We’re a week into my favorite month of the year. In Austin, we’re finally getting some semblance of autumn weather. We’re also in the midst of a season where lots of new music gets released. Thus, it seems time to celebrate some music that represents that idyllic time when the air turns crisp and cool and brittle burnt orange leaves gather with shades of ocher and rust and juxtapose with a sky that’s the complimentary shade of a robin’s egg. The Sea and Cake and Van Dyke Parks are two seasonal favorites. Everything on Tavi Gevinson’s witchy music mix would apply. The new one from Mike Watt, Nels Cline, Yuka Honda, and Dougie Brown is sure to make it into rotation. Here are some blog-appropriate selections. Yours are welcome too.
Few acts provide better aural companionship for scarf weather better than Stereolab, an opinion I’m proud to share with media scholar and Twitter acquaintance Derek Kompare. If fall represents, among other things, returning to academic pursuits, than this band make intellectual rigor look easy, obscuring the cross-outs, highlighter stains, and eraser skids that suggest the educational process as surely as they bury their socialist politics under analog kitsch.
Twee gets a bad rap with detractors often missing the politicized amateurishness, irony, and resistance surrounding all the saccharine. Heavenly suggest its irresistible qualities while Thee Headcoatees gleefully bring the subtextual smut to the surface.
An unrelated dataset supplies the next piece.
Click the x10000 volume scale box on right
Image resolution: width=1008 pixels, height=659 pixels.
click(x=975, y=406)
Don’t let the college radio staples fool you. Jean Grae is the smartest person in the room.
Singer-songwriter Judee Sill recently got a critical renaissance after decades of obscurity. Her elegant introspection is perfect for solitary walks at dusk and makes the case for why we should listen and remember her.
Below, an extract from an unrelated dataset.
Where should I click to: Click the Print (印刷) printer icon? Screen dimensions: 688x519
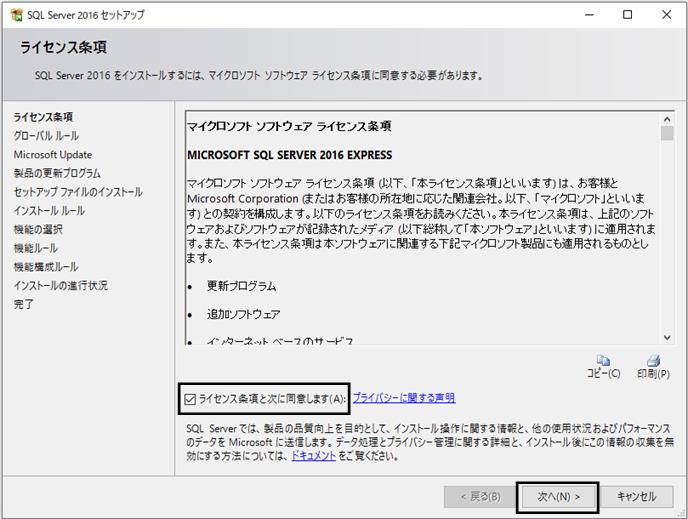tap(653, 361)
I’ve been listening to Georgia Anne Muldrow on a consistent basis since spring. I may as well extend it into another season.
Mazzy Star’s Hope Sandoval and My Bloody Valentine’s Colm Ó Cíosóig capture the season’s hazy qualities.
Austin’s own Soft Healer make music that’s perfect for getting lost in the woods. I was at this show, to the right of the camera.
Magik Markers ramp up the dread when those woods turn ominous and the nocturnal temperature drops.
Sharon Von Etten’s assured vocals will guide you out of the woods. Sandy Denny’s crystalline voice is the clear sky above it all.
Slumberland’s once-forgotten Black Tambourine reminds you that winter’s long dark nights are just around the corner. By that point, I’ll be cozying up to Wooden Shjips and Christmas albums from James Brown and Ze Records. I’ll also be sipping cocoa while revisiting icy offerings from Tim Hecker and Fever Ray, as well as El Guincho’s Pop Negro and Q-Tip’s The Renaissance.